[WAS ZU TUN IST]
**a.** Schreib aus dem Text über den WDR und Nemi El-Hassan alles von „Was der WDR“ bis hinunter zu „an. Die MEEDIA-Wochenrückblick-Kolumne.“ Wort für Wort ab.
**b.** In welcher Zeitung rechnet Nemi El-Hassan laut dem Text über den WDR und Nemi El-Hassan mit dem WDR ab?

[TEXT DER SEITE]
Was der WDR im Fall Nemi El-Hassan falsch gemacht hat

Christian Drosten übt sich erneut in Medienkritik. Nemi El-Hassan rechnet in der "Berliner Zeitung" mit dem WDR im Speziellen und der deutschen Öffentlichkeit im Allgemeinen ab. RTL eröffnet einen digitalen Gemischtwarenladen und Dieter Hallervorden singt gegen das Gendern an. Die MEEDIA-Wochenrückblick-Kolumne.

[DATEN]
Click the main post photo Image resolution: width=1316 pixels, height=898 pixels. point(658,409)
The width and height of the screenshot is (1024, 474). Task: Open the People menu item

[LÖSUNGEN]
**a.**
Was der WDR im Fall Nemi El-Hassan falsch gemacht hat

Christian Drosten übt sich erneut in Medienkritik. Nemi El-Hassan rechnet in der "Berliner Zeitung" mit dem WDR im Speziellen und der deutschen Öffentlichkeit im Allgemeinen ab. RTL eröffnet einen digitalen Gemischtwarenladen und Dieter Hallervorden singt gegen das Gendern an. Die MEEDIA-Wochenrückblick-Kolumne.

**b.** In der „Berliner Zeitung“.